[Data entries]
# # # # # # #

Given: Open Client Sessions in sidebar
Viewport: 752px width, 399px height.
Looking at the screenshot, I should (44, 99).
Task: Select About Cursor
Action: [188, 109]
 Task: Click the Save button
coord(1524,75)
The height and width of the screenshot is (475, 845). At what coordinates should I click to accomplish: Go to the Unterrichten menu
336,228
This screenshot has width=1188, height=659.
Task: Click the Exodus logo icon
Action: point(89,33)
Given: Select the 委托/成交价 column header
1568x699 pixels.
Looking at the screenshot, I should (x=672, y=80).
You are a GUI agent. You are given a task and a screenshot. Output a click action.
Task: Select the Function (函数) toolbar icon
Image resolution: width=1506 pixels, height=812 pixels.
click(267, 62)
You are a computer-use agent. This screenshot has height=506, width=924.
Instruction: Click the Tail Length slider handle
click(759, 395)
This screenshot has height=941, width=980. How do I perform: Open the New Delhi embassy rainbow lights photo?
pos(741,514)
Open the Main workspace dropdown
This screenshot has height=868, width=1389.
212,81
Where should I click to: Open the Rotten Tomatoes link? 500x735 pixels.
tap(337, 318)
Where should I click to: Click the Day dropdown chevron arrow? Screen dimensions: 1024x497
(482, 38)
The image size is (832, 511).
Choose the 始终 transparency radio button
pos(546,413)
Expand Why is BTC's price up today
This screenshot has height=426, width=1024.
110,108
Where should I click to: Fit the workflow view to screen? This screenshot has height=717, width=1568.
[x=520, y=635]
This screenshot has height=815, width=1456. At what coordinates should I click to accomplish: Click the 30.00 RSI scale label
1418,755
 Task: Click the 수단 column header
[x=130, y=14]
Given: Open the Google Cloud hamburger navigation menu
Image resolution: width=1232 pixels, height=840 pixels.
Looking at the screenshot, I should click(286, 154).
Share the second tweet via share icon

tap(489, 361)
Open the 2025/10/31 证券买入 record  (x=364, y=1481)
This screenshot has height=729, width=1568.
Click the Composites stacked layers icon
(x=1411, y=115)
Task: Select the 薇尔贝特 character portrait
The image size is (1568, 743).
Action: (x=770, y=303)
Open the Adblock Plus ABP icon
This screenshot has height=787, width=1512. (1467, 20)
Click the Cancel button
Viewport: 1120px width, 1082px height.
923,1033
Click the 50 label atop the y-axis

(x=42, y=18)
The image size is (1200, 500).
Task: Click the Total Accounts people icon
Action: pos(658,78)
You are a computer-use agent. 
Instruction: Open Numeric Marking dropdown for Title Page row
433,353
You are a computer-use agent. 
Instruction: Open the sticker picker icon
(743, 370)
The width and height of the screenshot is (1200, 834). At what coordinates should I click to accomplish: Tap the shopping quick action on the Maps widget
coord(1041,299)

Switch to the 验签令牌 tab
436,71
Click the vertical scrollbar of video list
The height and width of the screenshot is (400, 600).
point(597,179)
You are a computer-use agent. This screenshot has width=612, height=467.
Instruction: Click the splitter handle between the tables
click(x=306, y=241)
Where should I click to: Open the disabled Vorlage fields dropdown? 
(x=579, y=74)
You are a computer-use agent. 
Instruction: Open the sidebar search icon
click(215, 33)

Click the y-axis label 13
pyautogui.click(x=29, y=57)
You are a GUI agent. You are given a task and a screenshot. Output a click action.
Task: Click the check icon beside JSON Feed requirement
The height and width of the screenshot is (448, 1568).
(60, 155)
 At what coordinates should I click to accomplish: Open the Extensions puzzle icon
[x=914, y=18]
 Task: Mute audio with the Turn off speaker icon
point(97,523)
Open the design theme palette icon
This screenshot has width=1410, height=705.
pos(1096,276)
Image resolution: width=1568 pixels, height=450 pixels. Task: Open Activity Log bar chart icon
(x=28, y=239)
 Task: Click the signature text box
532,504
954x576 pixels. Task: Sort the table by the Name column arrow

# # # # # # #

▸ **What is needed**: All lines from the one that contains "Open the design theme palette icon" to the end of the records above are to be copied exactly; leave out the rest.

▸ **Exercise result**:
Open the design theme palette icon
This screenshot has width=1410, height=705.
pos(1096,276)
Image resolution: width=1568 pixels, height=450 pixels. Task: Open Activity Log bar chart icon
(x=28, y=239)
 Task: Click the signature text box
532,504
954x576 pixels. Task: Sort the table by the Name column arrow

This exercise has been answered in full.